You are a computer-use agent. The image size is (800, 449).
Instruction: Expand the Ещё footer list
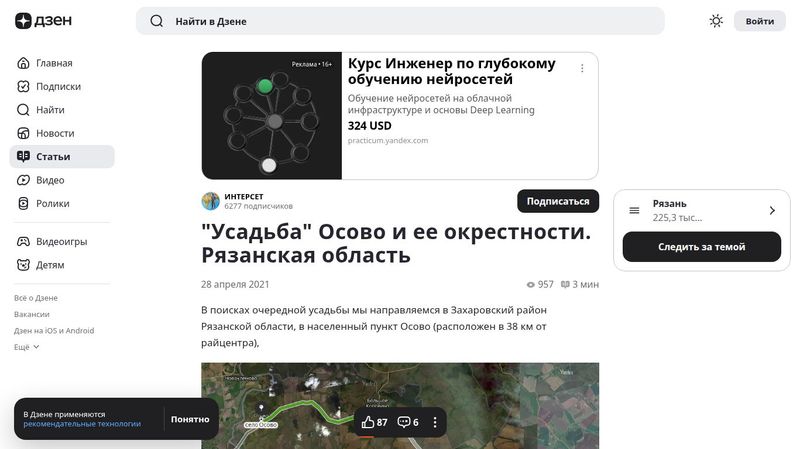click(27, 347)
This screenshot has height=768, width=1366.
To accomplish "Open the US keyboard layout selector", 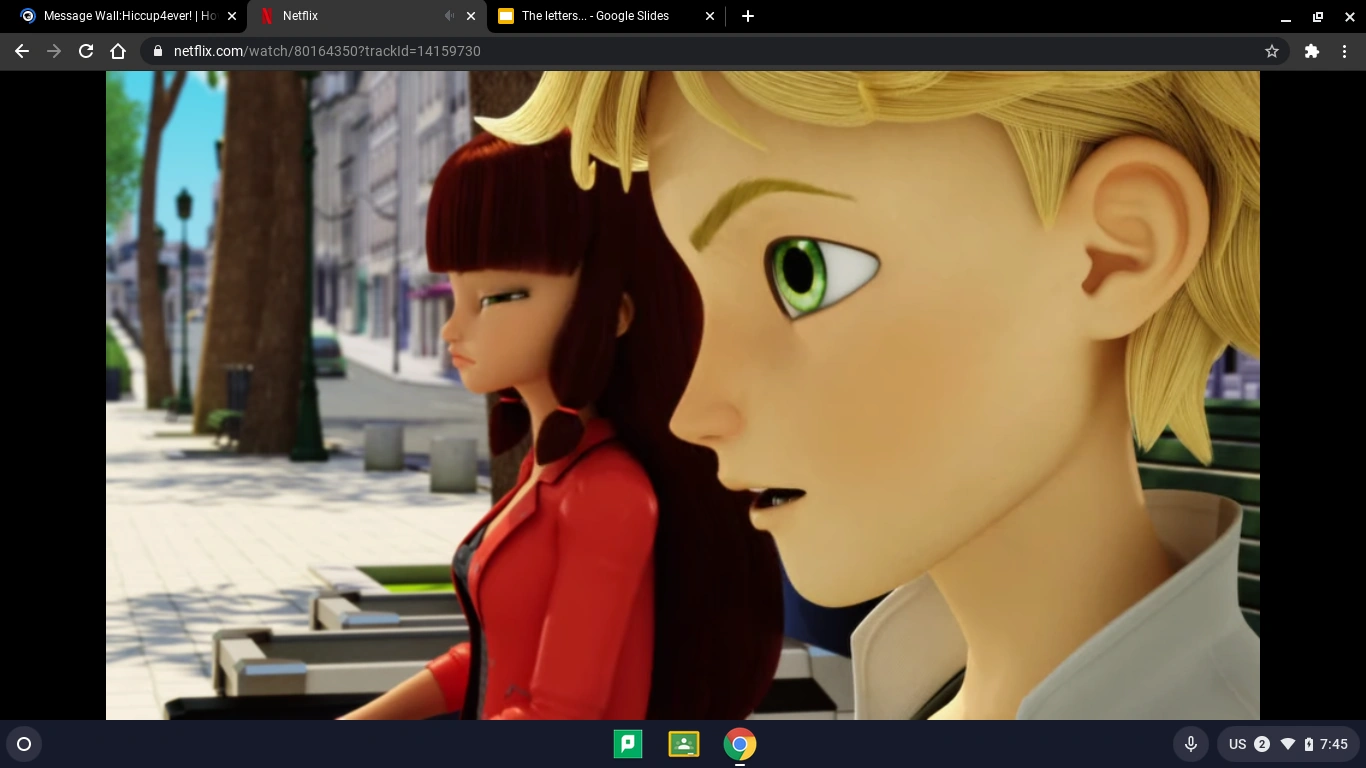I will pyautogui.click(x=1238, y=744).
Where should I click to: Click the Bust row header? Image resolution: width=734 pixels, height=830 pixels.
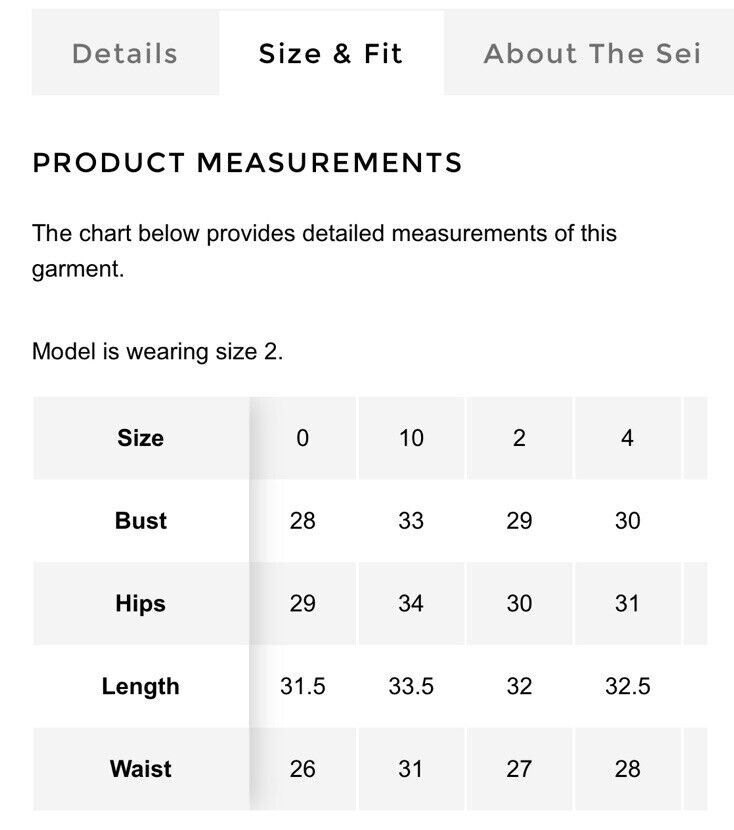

**ASSIGNMENT:** The answer is a number only: how many lines of the data above include "width"?

**SOLUTION TO THIS EXERCISE:** 2